Rows showing where targets appear:
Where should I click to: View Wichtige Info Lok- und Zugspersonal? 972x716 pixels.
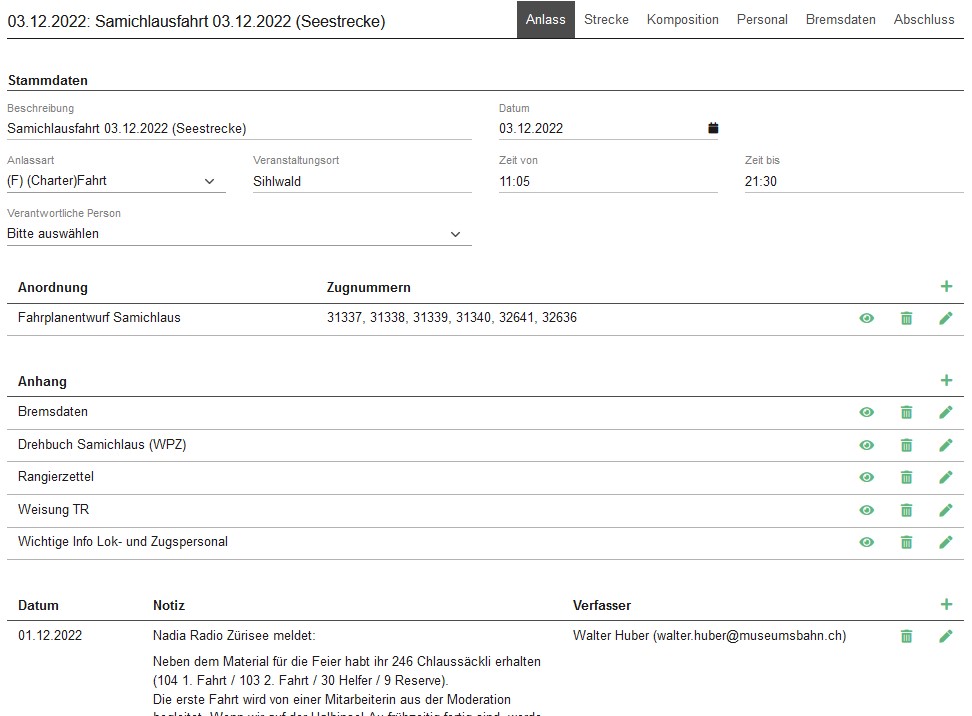(x=866, y=542)
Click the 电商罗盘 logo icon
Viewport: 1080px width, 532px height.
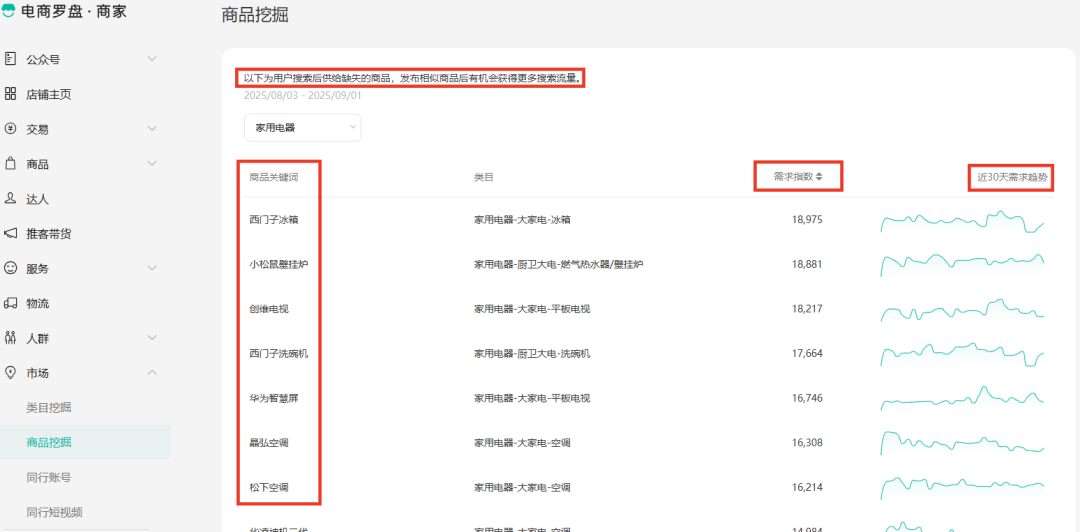(x=9, y=12)
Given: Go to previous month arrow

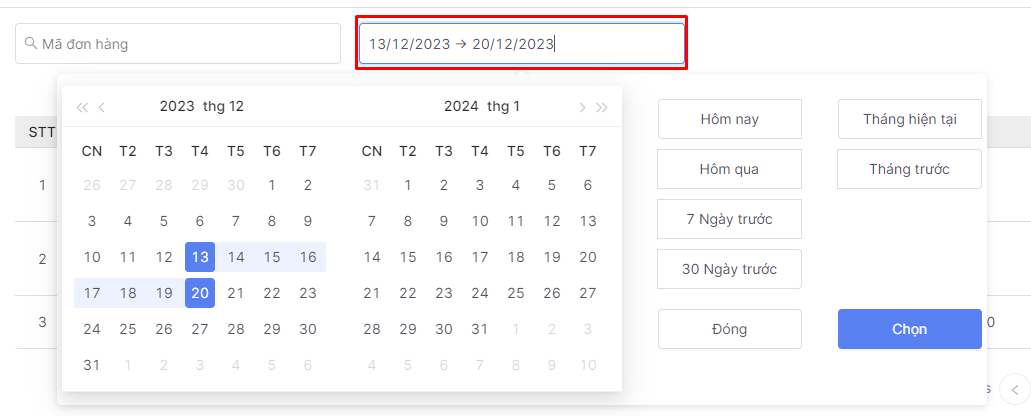Looking at the screenshot, I should click(102, 107).
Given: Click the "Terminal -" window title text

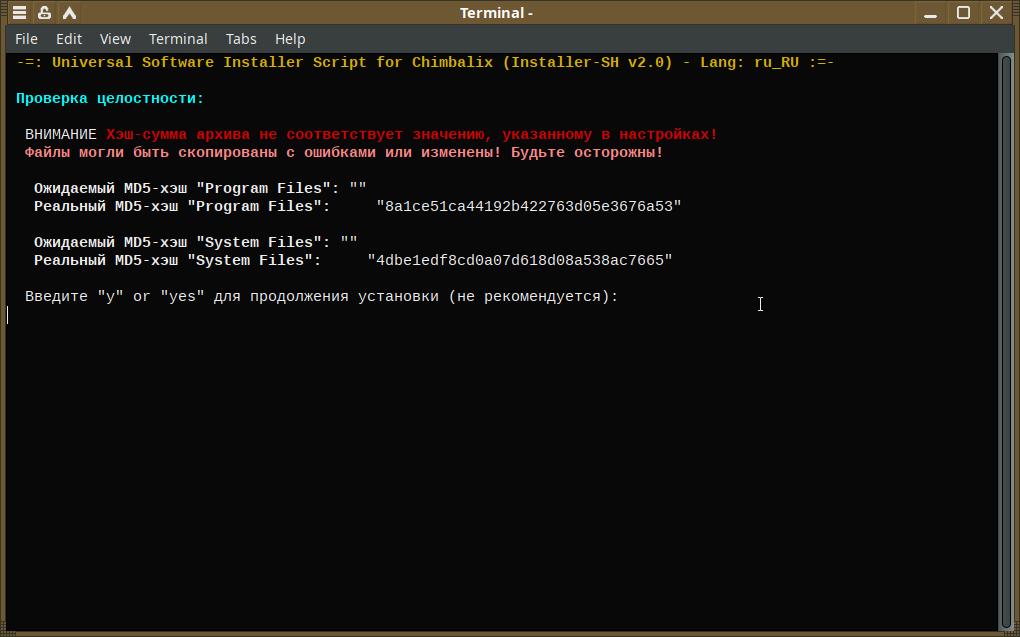Looking at the screenshot, I should (x=496, y=13).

▶ _What you should do_
Write out every line of the records above word for word, leaving out the pictures.

▶ _Final result_
Where should I click to: View Wichtige Info Lok- und Zugspersonal? 972x716 pixels.
(x=866, y=542)
Click the 电商罗盘 logo icon
Viewport: 1080px width, 532px height.
(x=9, y=12)
Given: Go to previous month arrow

Looking at the screenshot, I should click(102, 107).
Given: Click the "Terminal -" window title text

Looking at the screenshot, I should (x=496, y=13).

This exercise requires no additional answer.